__Data extract__

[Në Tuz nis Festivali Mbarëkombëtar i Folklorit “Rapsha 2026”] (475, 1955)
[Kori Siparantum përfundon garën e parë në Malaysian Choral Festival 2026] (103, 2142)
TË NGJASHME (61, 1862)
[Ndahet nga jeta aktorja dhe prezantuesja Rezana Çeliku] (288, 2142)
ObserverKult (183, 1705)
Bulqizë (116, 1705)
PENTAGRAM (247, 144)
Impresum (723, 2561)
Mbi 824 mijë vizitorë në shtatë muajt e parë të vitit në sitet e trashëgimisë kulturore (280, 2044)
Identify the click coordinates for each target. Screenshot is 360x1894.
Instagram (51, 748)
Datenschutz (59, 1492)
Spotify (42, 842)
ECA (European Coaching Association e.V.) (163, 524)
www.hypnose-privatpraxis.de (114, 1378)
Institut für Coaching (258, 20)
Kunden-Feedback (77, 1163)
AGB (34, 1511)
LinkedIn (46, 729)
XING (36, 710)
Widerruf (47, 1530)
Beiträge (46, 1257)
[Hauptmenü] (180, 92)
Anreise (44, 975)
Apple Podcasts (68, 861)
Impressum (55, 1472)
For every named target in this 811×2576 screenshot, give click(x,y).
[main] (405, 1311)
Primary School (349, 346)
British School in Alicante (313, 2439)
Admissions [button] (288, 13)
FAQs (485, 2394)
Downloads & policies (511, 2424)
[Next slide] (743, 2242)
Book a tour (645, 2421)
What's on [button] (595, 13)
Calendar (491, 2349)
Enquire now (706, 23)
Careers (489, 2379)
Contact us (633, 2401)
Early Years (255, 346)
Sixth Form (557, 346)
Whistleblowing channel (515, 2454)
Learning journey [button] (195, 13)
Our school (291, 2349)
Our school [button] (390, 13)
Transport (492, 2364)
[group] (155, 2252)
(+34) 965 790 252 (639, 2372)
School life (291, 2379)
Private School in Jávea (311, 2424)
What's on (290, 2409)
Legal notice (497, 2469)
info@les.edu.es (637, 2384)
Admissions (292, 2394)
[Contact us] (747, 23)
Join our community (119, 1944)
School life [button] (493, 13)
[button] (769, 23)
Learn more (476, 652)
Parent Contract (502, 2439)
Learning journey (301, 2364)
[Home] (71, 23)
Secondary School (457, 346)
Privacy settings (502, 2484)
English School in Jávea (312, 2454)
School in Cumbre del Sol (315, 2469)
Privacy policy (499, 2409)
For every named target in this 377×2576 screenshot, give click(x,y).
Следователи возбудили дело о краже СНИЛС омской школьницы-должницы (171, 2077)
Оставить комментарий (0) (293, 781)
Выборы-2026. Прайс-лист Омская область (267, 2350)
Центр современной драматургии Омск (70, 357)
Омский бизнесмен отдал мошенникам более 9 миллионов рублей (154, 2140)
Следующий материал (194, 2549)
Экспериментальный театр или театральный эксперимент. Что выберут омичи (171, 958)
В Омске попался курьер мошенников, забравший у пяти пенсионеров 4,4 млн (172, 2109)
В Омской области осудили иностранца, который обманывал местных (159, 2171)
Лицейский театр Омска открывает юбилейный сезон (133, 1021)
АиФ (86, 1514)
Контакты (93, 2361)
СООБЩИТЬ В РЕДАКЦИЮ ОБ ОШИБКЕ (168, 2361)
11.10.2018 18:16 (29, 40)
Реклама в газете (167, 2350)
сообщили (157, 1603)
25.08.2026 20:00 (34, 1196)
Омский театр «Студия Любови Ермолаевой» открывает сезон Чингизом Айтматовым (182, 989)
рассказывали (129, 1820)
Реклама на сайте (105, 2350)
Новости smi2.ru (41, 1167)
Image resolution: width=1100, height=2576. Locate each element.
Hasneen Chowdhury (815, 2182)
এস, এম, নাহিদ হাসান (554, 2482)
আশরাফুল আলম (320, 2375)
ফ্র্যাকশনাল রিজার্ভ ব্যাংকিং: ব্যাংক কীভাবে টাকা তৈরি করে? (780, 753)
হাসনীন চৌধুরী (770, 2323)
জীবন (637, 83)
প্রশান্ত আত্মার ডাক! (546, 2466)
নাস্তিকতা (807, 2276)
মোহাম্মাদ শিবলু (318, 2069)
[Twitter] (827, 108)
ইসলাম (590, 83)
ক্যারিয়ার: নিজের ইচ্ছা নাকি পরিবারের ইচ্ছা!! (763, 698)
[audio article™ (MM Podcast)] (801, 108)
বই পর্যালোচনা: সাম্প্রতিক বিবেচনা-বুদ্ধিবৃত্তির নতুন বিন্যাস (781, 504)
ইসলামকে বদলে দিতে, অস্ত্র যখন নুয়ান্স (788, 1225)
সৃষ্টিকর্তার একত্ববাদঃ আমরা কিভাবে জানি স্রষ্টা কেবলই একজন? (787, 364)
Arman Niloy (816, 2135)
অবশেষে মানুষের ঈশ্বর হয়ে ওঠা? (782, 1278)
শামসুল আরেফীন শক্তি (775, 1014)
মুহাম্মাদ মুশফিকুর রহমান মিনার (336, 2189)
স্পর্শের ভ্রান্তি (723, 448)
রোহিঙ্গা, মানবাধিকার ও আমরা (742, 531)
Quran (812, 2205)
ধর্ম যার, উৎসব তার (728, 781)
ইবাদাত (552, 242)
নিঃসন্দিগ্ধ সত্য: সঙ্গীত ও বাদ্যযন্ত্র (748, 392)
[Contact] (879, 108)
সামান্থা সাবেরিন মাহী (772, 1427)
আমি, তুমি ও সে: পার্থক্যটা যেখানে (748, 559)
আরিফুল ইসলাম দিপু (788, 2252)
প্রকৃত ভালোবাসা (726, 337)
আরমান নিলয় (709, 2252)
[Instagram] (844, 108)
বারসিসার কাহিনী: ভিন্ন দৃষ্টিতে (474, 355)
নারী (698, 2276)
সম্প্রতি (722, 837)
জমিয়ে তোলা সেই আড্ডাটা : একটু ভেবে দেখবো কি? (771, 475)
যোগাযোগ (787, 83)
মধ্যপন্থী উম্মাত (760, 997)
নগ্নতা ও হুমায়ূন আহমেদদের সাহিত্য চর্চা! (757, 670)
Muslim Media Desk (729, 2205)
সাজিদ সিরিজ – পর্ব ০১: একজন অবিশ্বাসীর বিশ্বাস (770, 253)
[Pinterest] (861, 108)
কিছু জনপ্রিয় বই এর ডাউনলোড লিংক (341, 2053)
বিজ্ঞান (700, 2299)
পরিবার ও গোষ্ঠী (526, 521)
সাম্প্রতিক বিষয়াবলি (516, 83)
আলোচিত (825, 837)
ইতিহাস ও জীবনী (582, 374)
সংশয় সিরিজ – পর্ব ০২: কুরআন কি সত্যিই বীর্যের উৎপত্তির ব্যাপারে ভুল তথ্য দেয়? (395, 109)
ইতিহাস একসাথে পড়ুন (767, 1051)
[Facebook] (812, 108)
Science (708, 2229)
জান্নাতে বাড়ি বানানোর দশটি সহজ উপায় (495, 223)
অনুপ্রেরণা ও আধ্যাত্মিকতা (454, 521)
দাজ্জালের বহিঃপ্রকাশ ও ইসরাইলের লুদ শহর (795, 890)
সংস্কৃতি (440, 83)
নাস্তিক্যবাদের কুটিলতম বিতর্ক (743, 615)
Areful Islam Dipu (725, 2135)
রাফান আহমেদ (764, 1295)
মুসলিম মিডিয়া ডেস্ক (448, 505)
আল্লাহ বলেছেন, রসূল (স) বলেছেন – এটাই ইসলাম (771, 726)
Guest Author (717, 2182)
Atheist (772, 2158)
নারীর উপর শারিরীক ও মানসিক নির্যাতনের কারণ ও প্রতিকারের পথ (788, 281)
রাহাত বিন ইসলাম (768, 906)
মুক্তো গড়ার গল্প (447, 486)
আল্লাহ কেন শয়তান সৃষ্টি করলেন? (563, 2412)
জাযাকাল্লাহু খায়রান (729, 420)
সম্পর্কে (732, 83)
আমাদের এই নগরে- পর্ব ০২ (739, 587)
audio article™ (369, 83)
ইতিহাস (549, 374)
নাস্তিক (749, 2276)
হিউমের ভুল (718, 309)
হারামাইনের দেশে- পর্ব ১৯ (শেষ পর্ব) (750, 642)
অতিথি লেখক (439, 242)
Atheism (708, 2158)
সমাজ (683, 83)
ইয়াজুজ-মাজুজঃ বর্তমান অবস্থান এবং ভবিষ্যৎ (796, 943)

__Goal of the exercise__
All lines above from the line with "Mbi 824 mijë" through the line with "Enquire now (706, 23)", both included, are to be set down exactly, with nothing else.

__Completed task__
Mbi 824 mijë vizitorë në shtatë muajt e parë të vitit në sitet e trashëgimisë kulturore (280, 2044)
Identify the click coordinates for each target. Screenshot is 360x1894.
Instagram (51, 748)
Datenschutz (59, 1492)
Spotify (42, 842)
ECA (European Coaching Association e.V.) (163, 524)
www.hypnose-privatpraxis.de (114, 1378)
Institut für Coaching (258, 20)
Kunden-Feedback (77, 1163)
AGB (34, 1511)
LinkedIn (46, 729)
XING (36, 710)
Widerruf (47, 1530)
Beiträge (46, 1257)
[Hauptmenü] (180, 92)
Anreise (44, 975)
Apple Podcasts (68, 861)
Impressum (55, 1472)
For every named target in this 811×2576 screenshot, give click(x,y).
[main] (405, 1311)
Primary School (349, 346)
British School in Alicante (313, 2439)
Admissions [button] (288, 13)
FAQs (485, 2394)
Downloads & policies (511, 2424)
[Next slide] (743, 2242)
Book a tour (645, 2421)
What's on [button] (595, 13)
Calendar (491, 2349)
Enquire now (706, 23)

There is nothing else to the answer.